WORK TASK: With the images excluded, set down every line of the listing below exactly.

INPUT FOR THIS TASK:
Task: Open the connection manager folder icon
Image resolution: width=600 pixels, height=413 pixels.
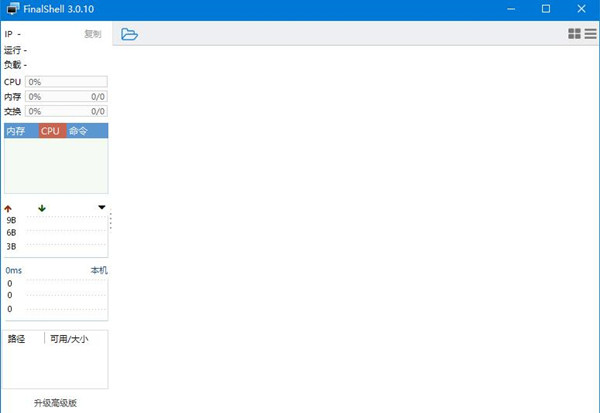Action: [x=129, y=34]
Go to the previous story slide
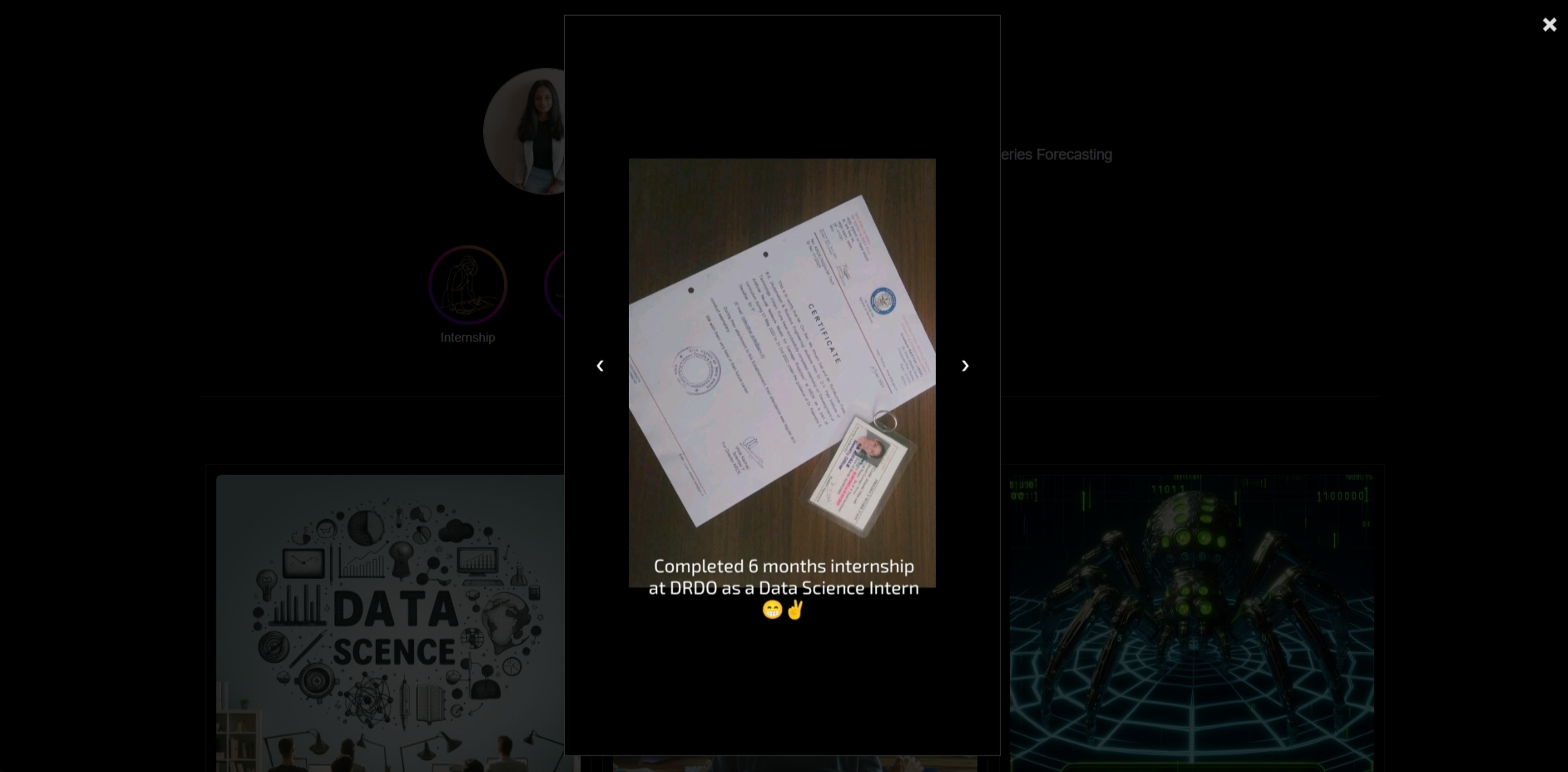The image size is (1568, 772). point(600,366)
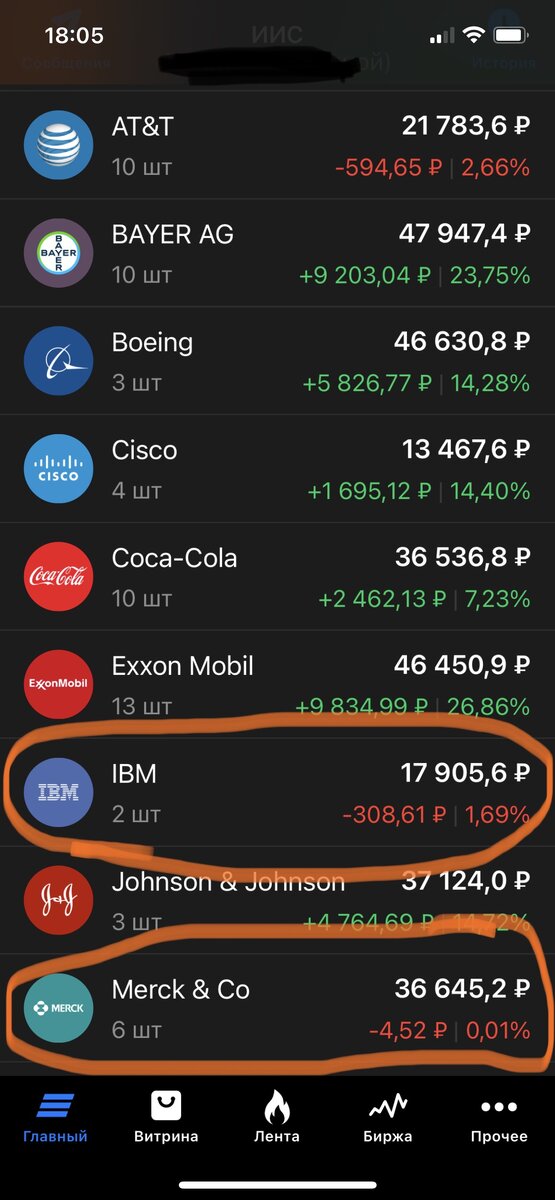The height and width of the screenshot is (1200, 555).
Task: Tap the Bayer AG cross logo
Action: tap(58, 253)
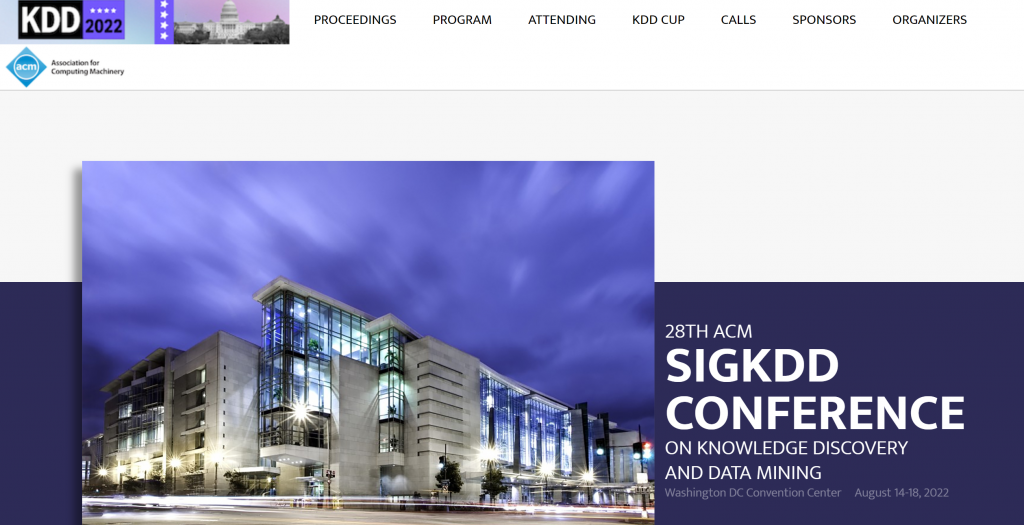
Task: Click the 'August 14-18, 2022' date
Action: (x=901, y=493)
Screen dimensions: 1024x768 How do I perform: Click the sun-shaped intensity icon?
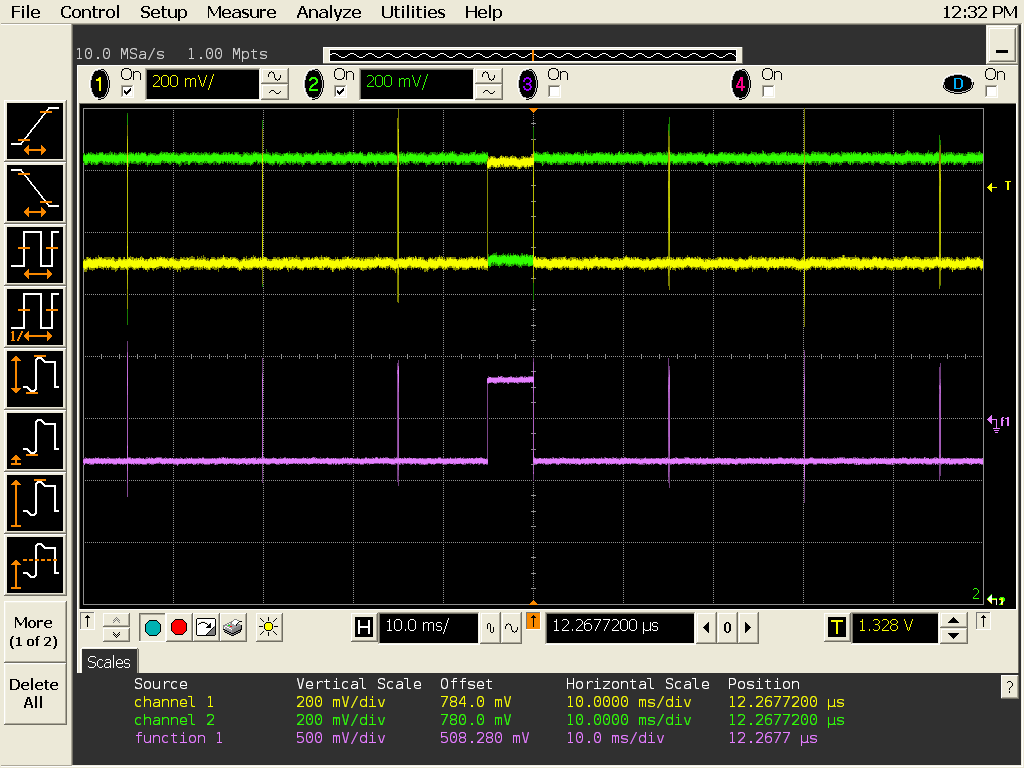point(267,627)
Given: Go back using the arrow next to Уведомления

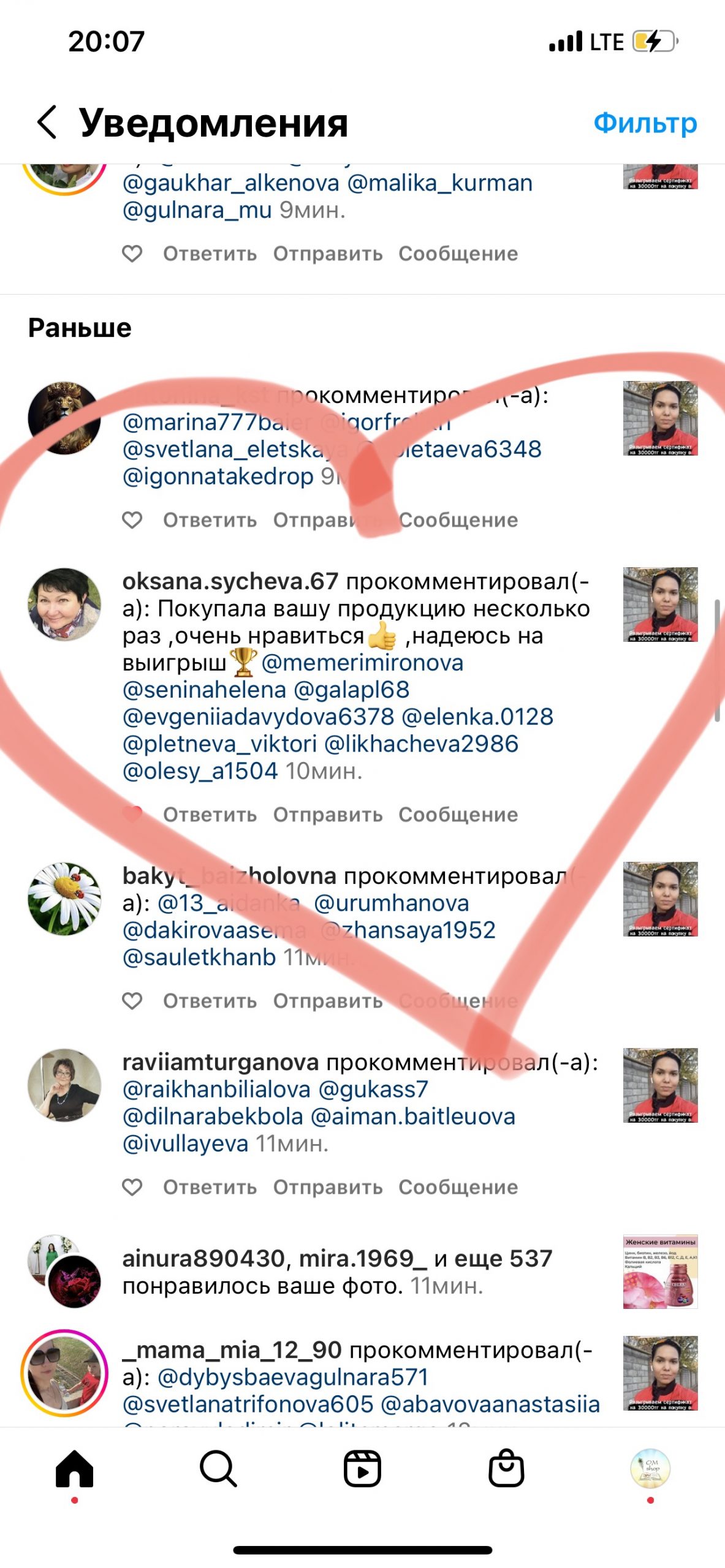Looking at the screenshot, I should pos(47,122).
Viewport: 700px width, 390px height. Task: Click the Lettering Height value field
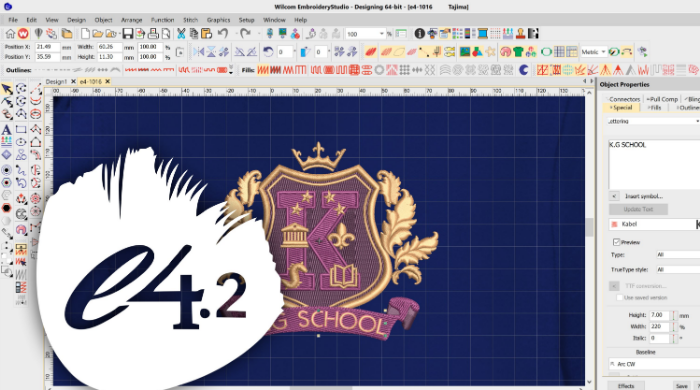point(660,315)
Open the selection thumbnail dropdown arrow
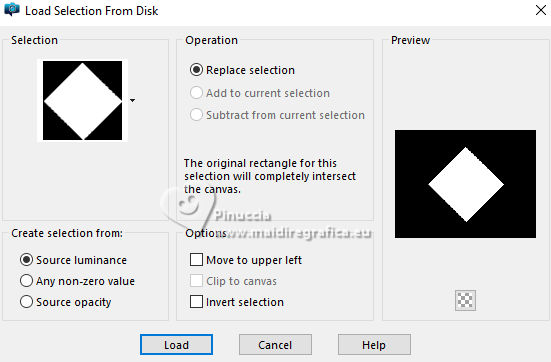Screen dimensions: 551x362 click(x=132, y=101)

COMPLETED EXERCISE:
Task: Open the connection manager folder icon
Image resolution: width=600 pixels, height=413 pixels.
Action: [x=129, y=34]
Go to the previous story slide
The image size is (1568, 772). point(600,366)
The height and width of the screenshot is (1200, 555).
Task: Tap the Bayer AG cross logo
Action: tap(58, 253)
Task: Click the 'August 14-18, 2022' date
Action: (x=901, y=493)
Screen dimensions: 1024x768 How do I perform: Click the sun-shaped intensity icon?
point(267,627)
Given: Go back using the arrow next to Уведомления

Looking at the screenshot, I should pos(47,122).
Viewport: 700px width, 390px height. Task: Click the Lettering Height value field
point(660,315)
Open the selection thumbnail dropdown arrow
Screen dimensions: 551x362 click(x=132, y=101)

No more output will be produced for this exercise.